Another UK group has formed just for philhellenes: http://www.hoplites.co.uk/

Listening/Viewing:

"The Spartan March" from The 300 Spartans movie soundtrack (composed by Manos Hadjidakis) is available in a recording by the City of Prague Philharmonic on the CD Classic Greek Film Music (Silva SSD 1052, 1995) and also on Warriors of the Silver Screen (Silva SSD 1081, 1997). Authentic reproductions of some of what fragments of ancient Greek music survive can be heard on period instruments on Musique de la Grèce Antique (Gregorio Paniagua/Atrium Musicae de Madrid, reissued on Musique d'Abord HMA1951015, 2000).

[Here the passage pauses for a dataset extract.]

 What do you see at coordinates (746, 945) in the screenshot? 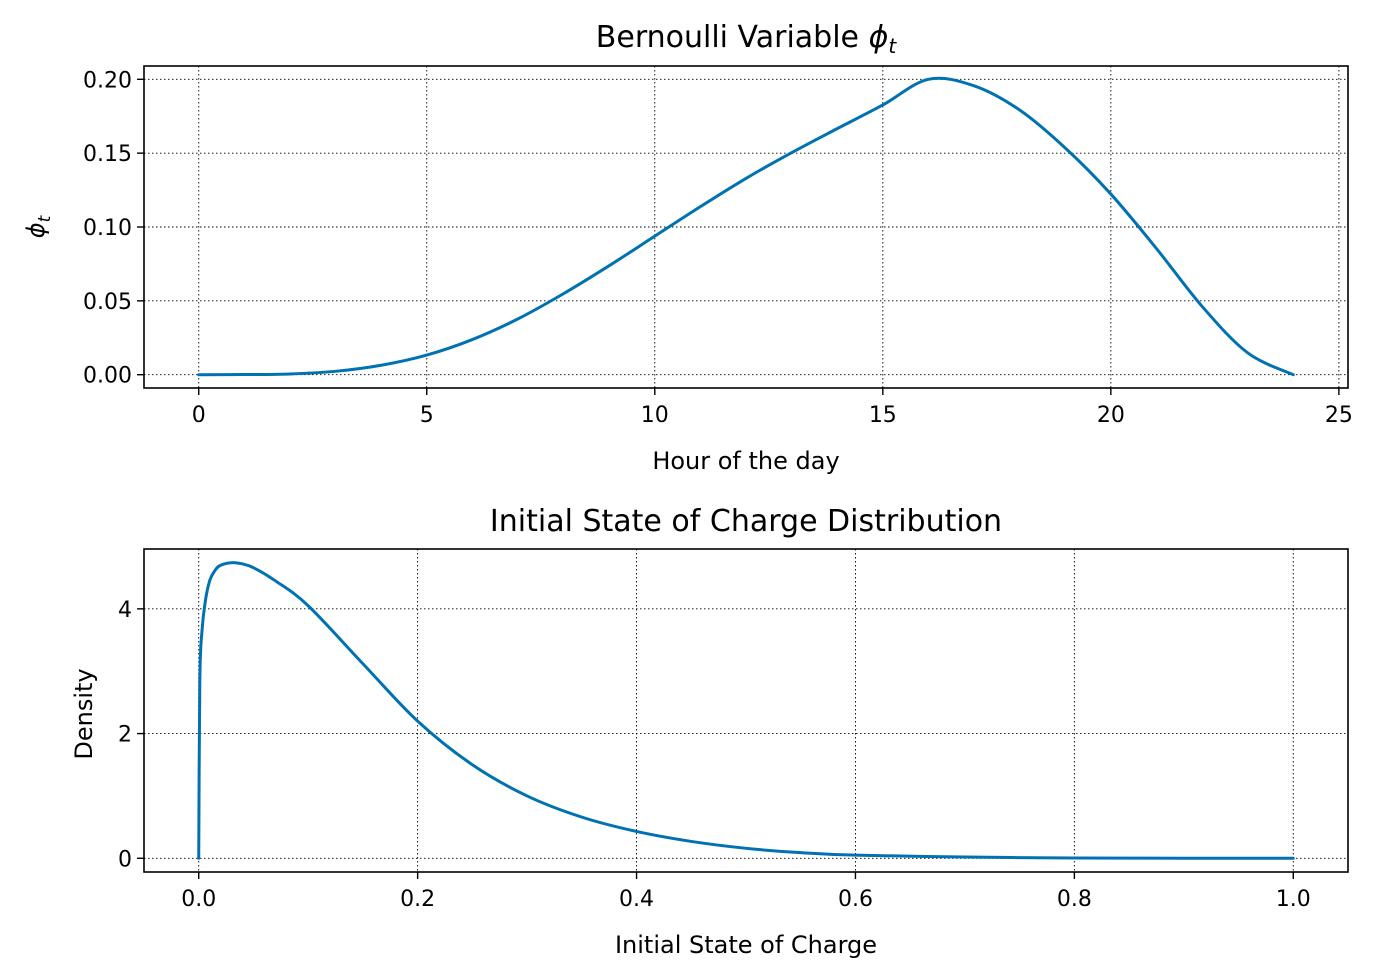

Ancient Greece documentaries occasionally surface on cable television; these vary wildly in quality and interest. The Spartan army was briefly profiled in an episode of Ancient Warriors from the mid-1990s that featured some respectable reenactor footage using Legio XIIII.

Finally, the only cinematic treatment of the battle of Thermopylae remains 1962's The 300 Spartans (20th Century Fox; dir. Rudolph Maté), starring Richard Egan, Barry Coe, Diane Baker, David Farrar, Anne Wakefield, John Crawford, and Sir Ralph Richardson. This is considerably more faithful to history than John Wayne's The Alamo but strikes a similar Cold War heroism note and lapses into occasional woodenness. Still, as one reviewer wrote, "a lively epic with some dignity." Filmed on location in Greece with the Greek army drafted as extras. The 300 Spartans has never been released commercially to home video, but it is broadcast intact on cable channel AMC once in a while and is available in pirated copies from the underground market (see eBay et al.).